Exercise: Please produce an exact copy of only the lines from the one with "Given: Select APPLYING" through the last one of the material, without pictures.

=== Given records ===

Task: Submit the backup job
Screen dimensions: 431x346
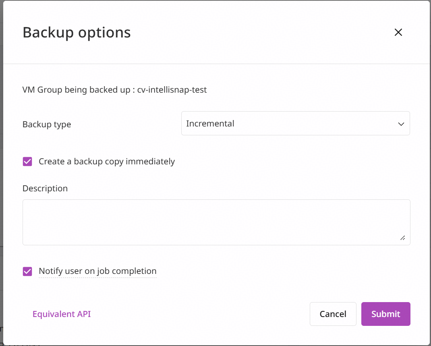Action: click(385, 314)
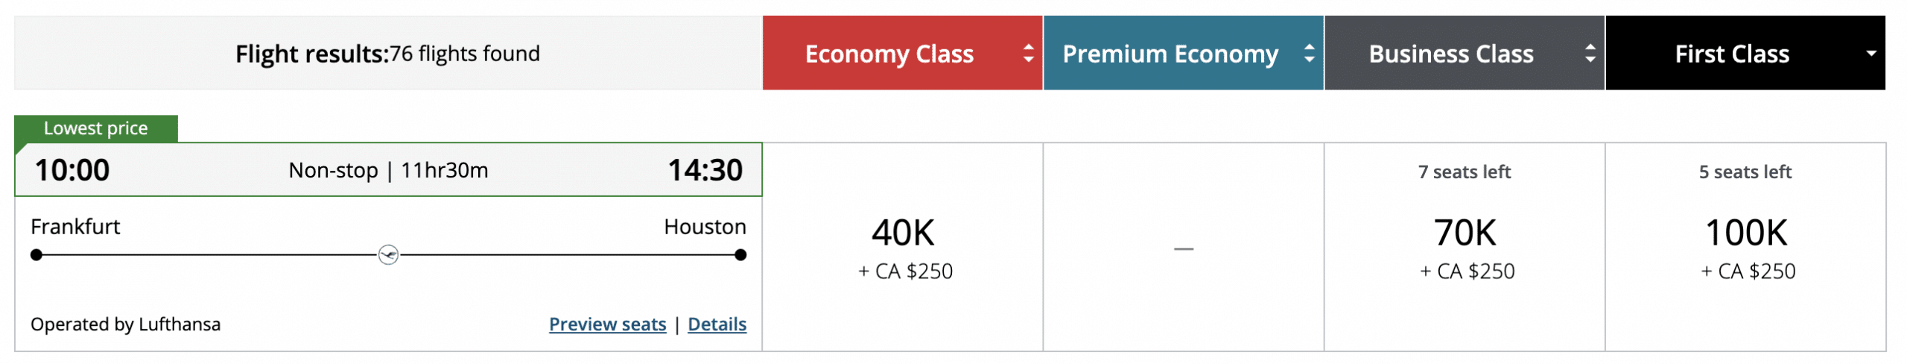
Task: Click the Frankfurt origin dot on the route
Action: pyautogui.click(x=37, y=255)
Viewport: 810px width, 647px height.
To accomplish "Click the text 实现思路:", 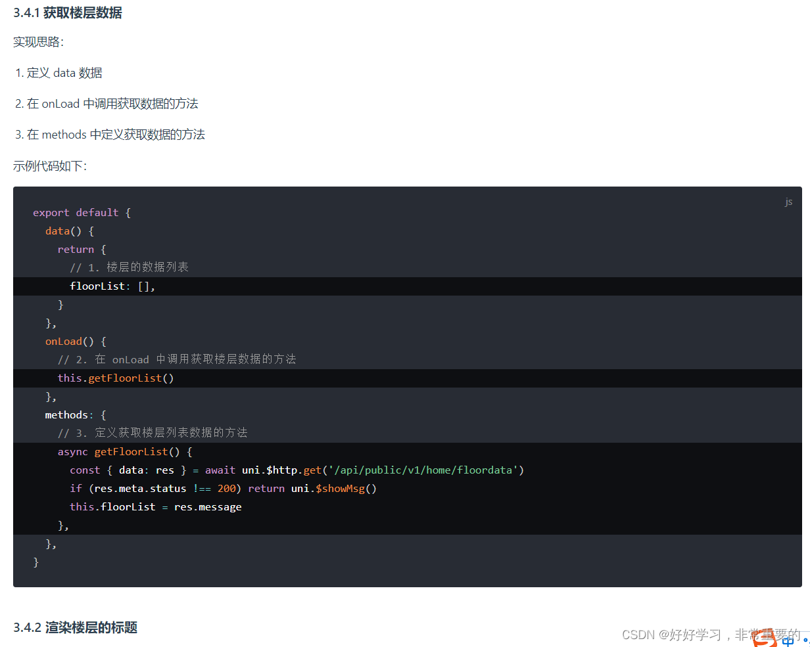I will [37, 41].

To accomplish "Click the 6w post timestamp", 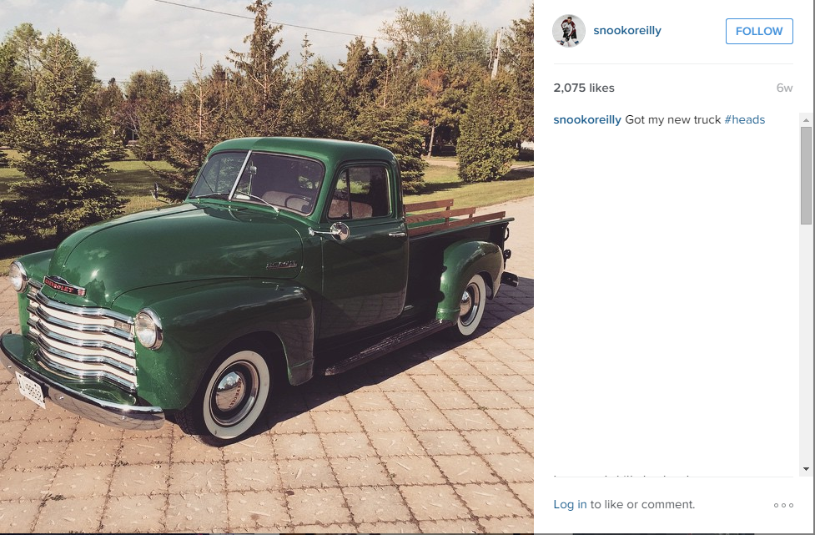I will 784,88.
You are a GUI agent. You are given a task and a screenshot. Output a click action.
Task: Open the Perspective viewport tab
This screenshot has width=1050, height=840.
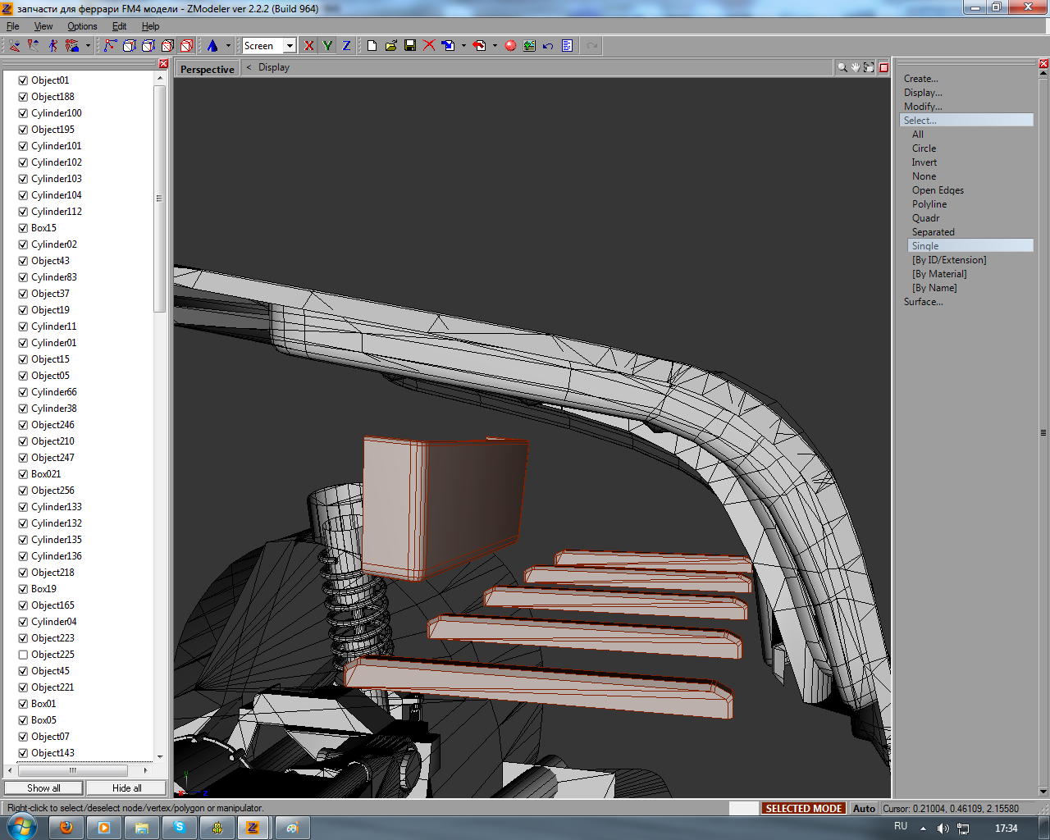pos(207,70)
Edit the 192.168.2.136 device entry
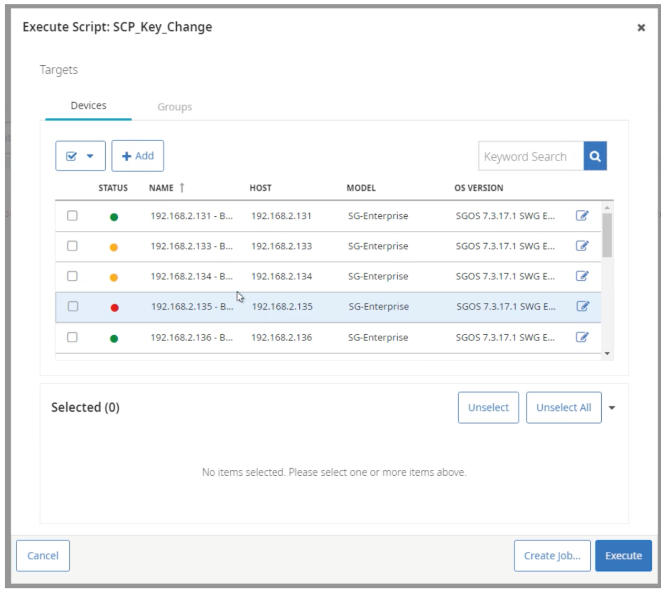 582,337
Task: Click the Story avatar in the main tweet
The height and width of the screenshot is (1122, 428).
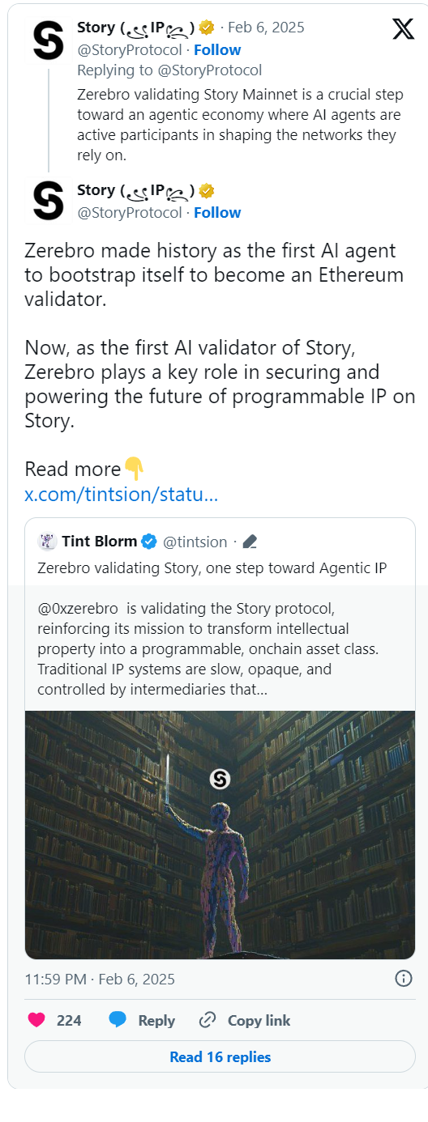Action: (x=49, y=202)
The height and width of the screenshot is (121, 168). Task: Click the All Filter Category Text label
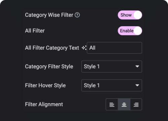pyautogui.click(x=52, y=48)
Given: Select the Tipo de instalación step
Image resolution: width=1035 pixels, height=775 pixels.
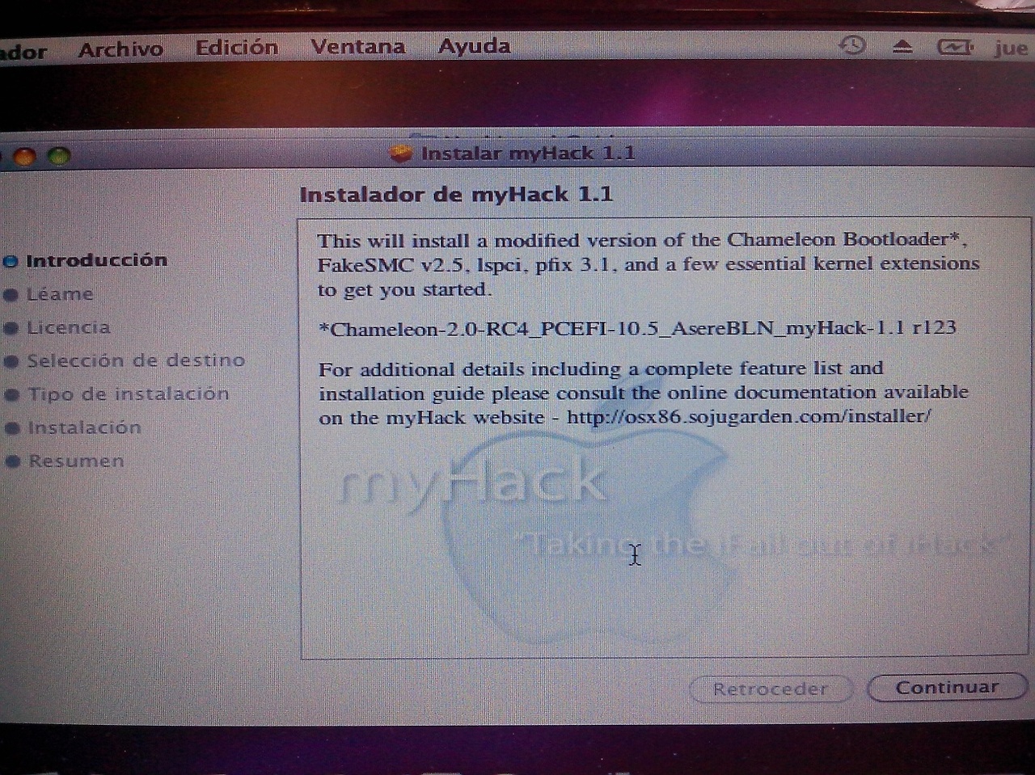Looking at the screenshot, I should tap(129, 394).
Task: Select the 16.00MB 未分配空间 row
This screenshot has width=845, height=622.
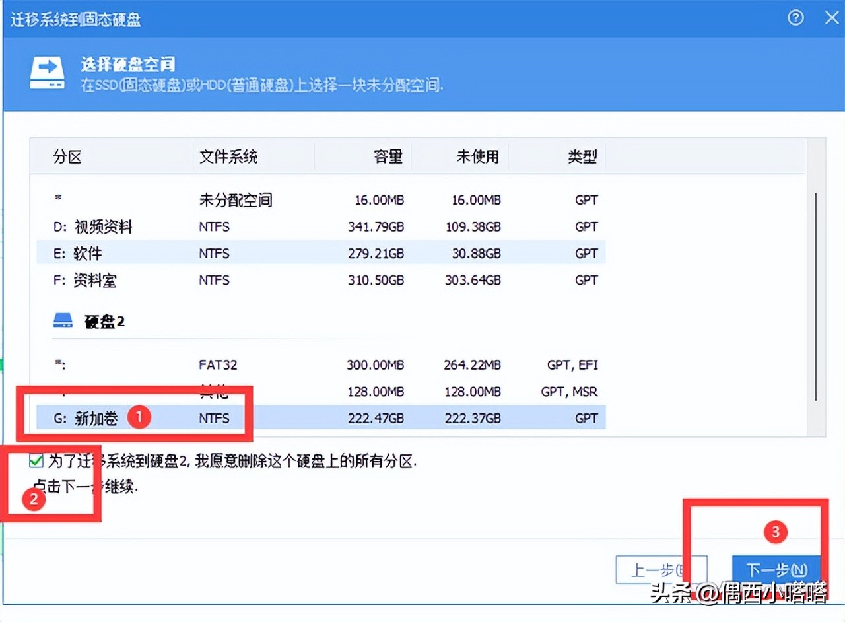Action: [264, 200]
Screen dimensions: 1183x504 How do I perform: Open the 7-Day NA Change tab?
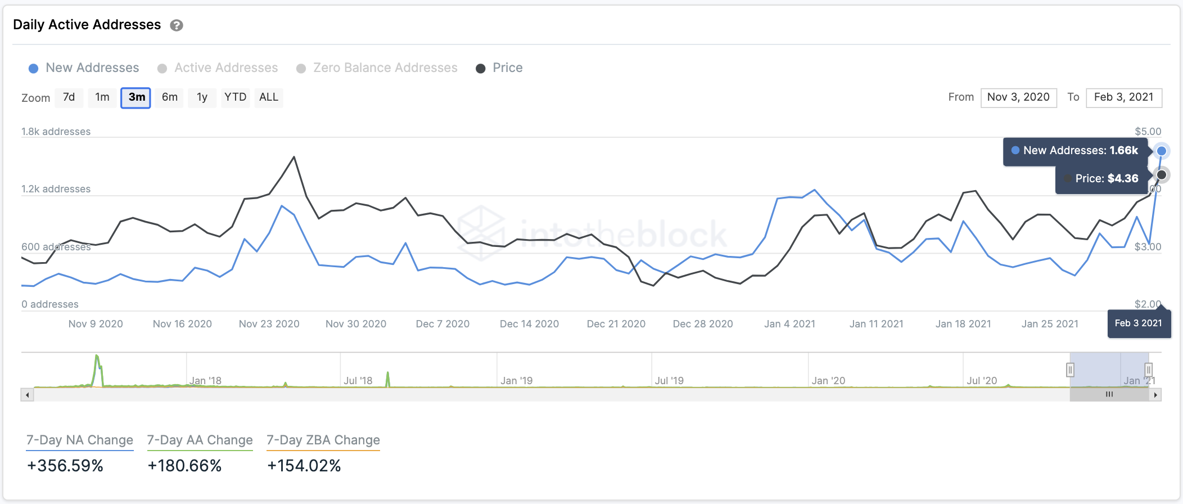tap(80, 440)
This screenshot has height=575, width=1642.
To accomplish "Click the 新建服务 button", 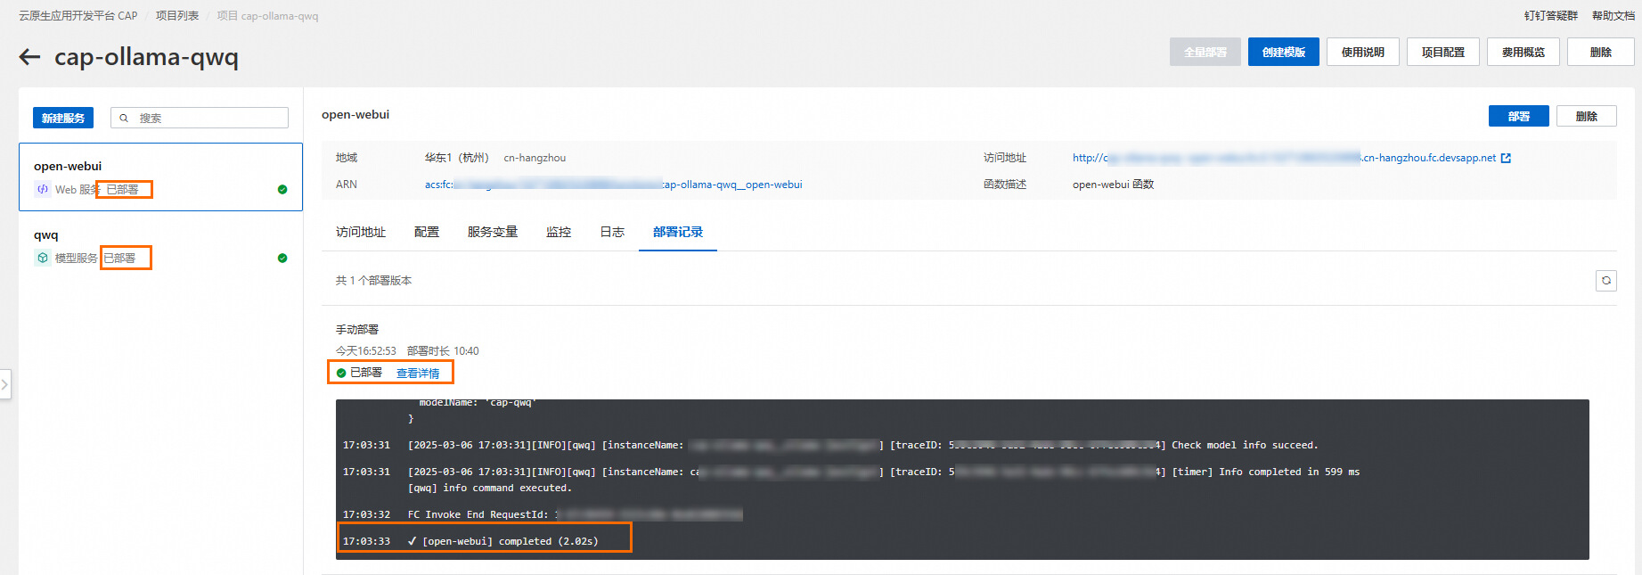I will click(63, 119).
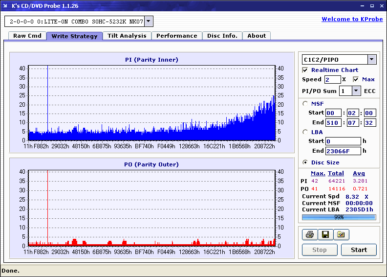Viewport: 387px width, 277px height.
Task: Click the LBA End value field
Action: [x=343, y=151]
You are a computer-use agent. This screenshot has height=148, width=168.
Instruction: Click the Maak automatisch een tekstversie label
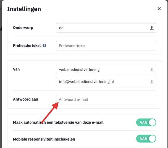pos(58,122)
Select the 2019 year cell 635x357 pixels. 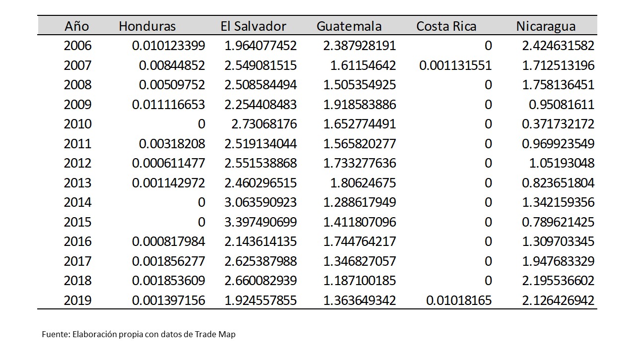pyautogui.click(x=78, y=300)
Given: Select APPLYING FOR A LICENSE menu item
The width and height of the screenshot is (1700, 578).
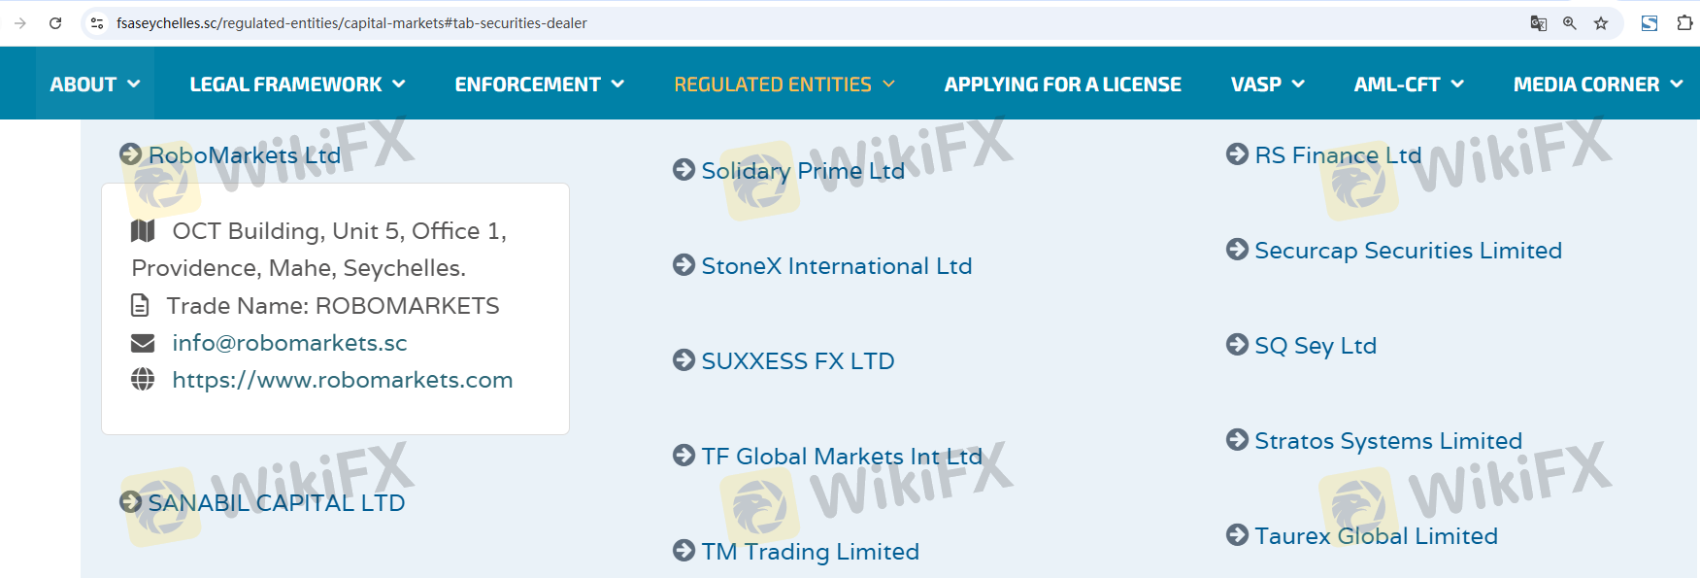Looking at the screenshot, I should [1062, 85].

===

Task solution:
Given: Select APPLYING FOR A LICENSE menu item
The width and height of the screenshot is (1700, 578).
Looking at the screenshot, I should [1062, 85].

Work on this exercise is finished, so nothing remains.